Copy the records word for word, from the line containing "This screenshot has width=1485, height=812." through the end of the records, and leave the pictures out of your copy.
BEGIN Data rows
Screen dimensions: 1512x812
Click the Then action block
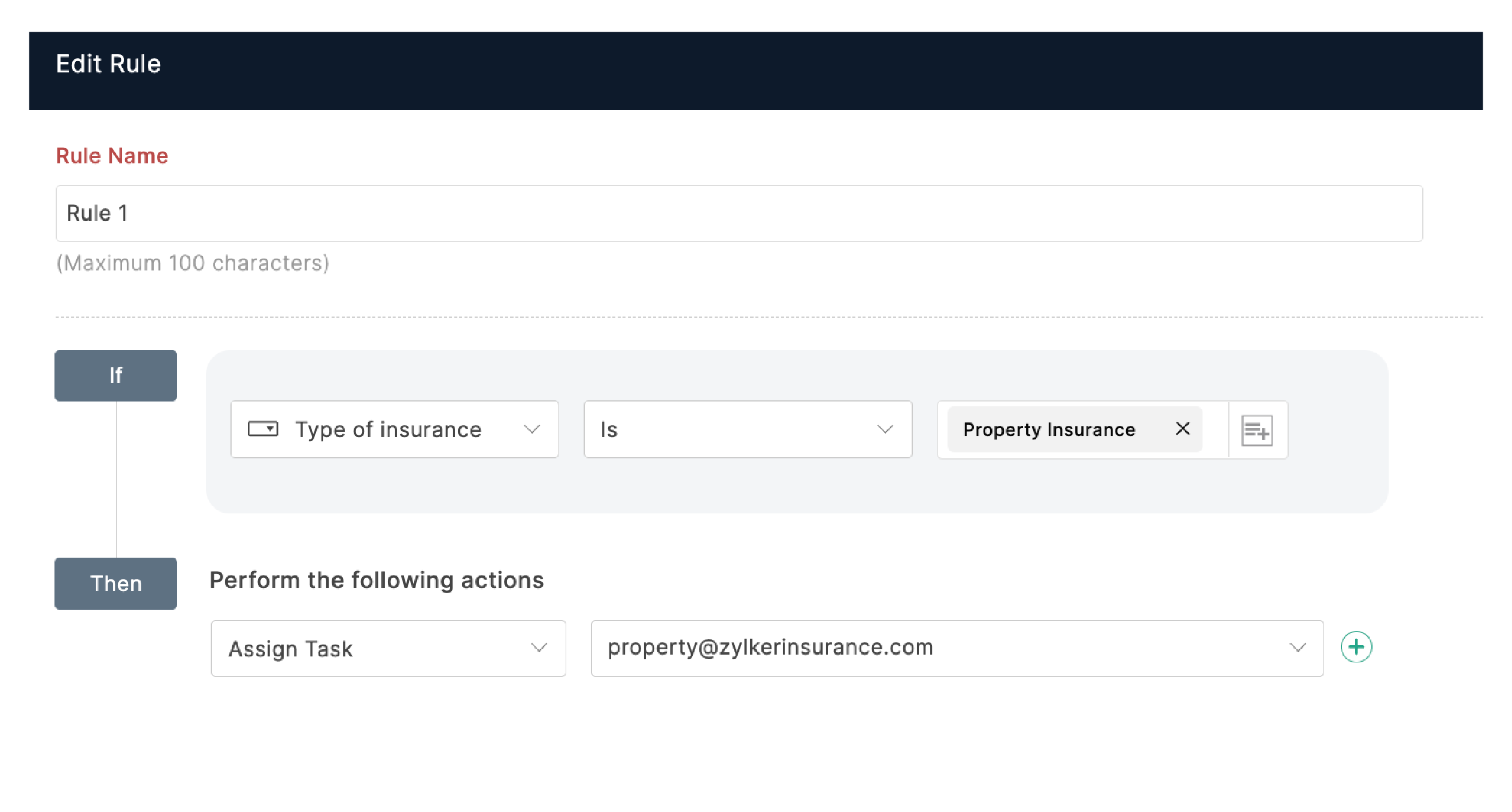(x=116, y=583)
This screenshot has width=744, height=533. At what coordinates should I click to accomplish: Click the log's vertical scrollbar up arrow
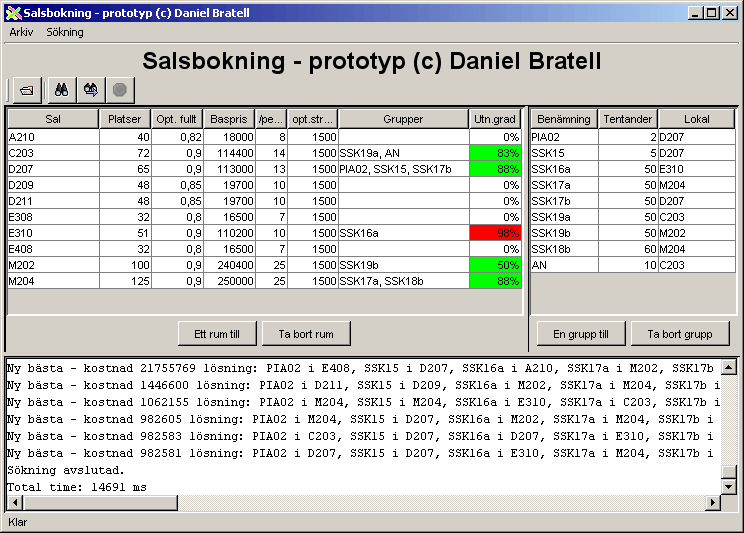coord(729,366)
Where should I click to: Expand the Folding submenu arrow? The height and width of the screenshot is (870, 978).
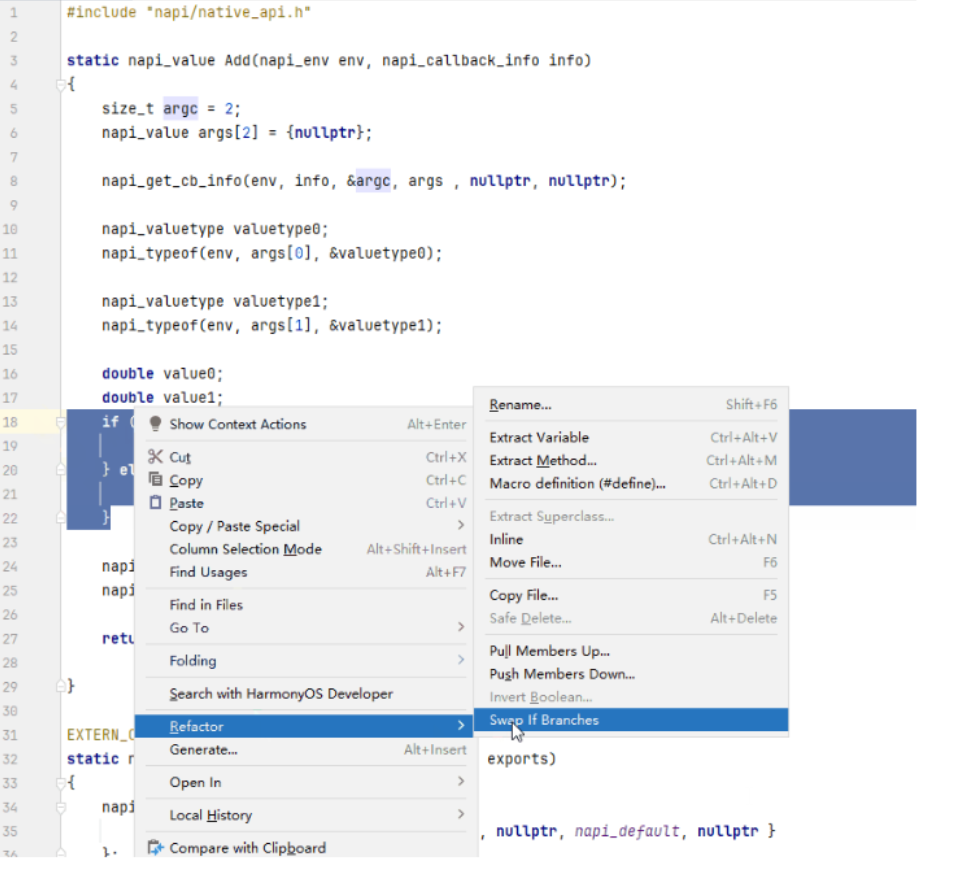(460, 661)
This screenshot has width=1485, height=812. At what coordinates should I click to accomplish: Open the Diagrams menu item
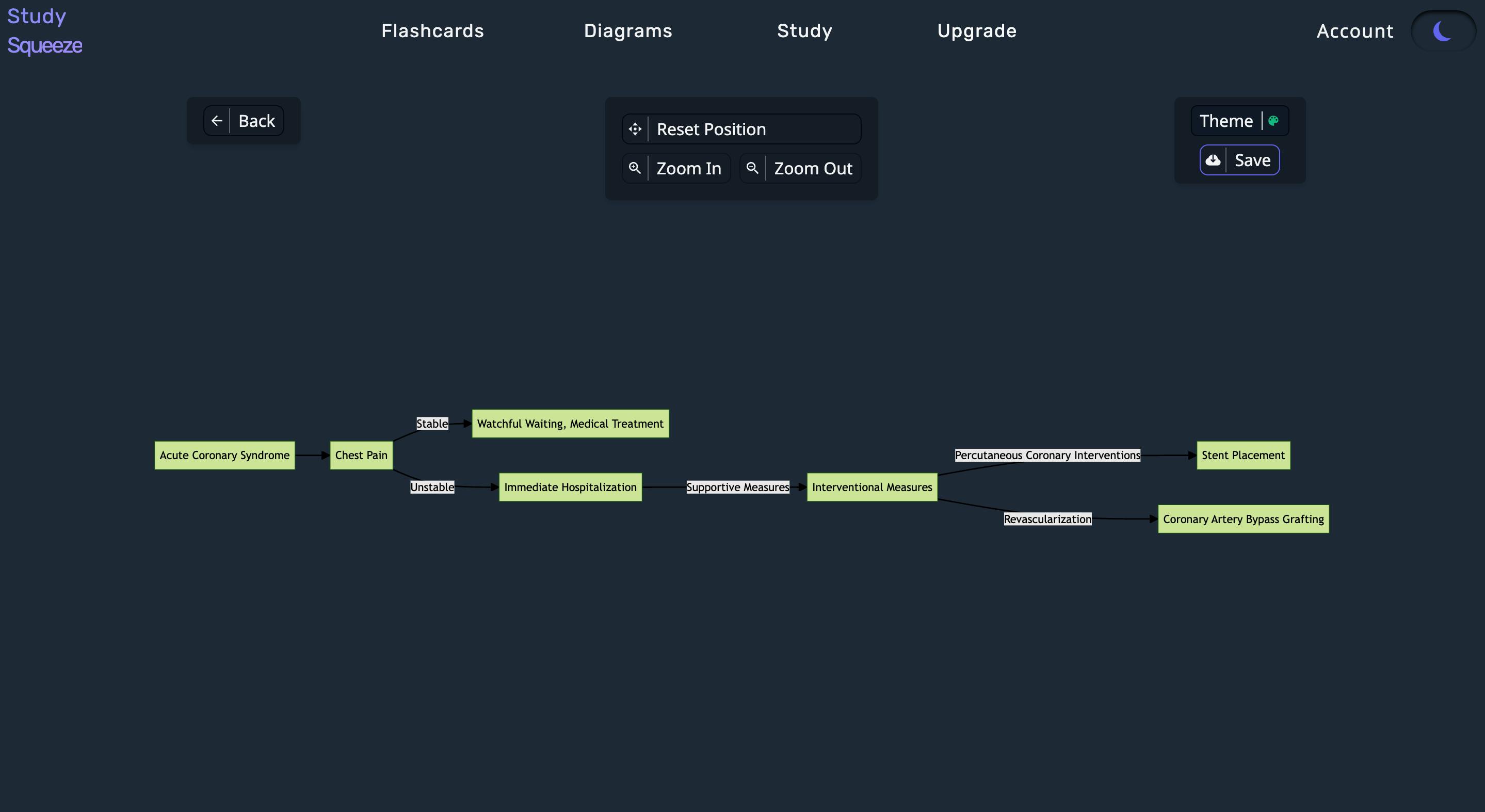(x=628, y=30)
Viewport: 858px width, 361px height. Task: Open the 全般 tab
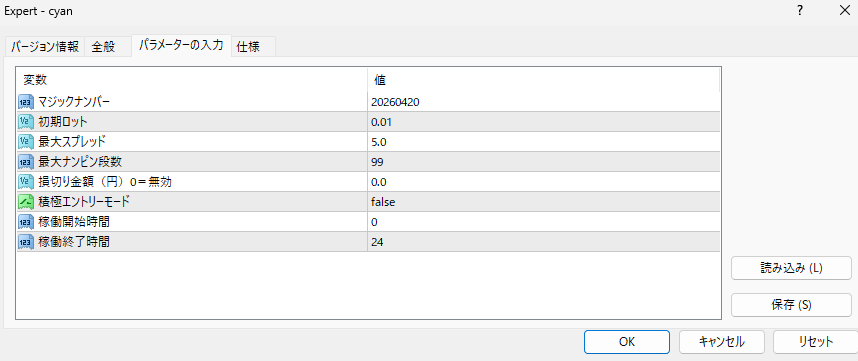click(103, 47)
END Data rows
» Response to this exercise
This screenshot has width=1485, height=812. At what coordinates should I click to accomplish: Open the Diagrams menu item
(x=628, y=30)
Viewport: 858px width, 361px height. Task: Open the 全般 tab
click(103, 47)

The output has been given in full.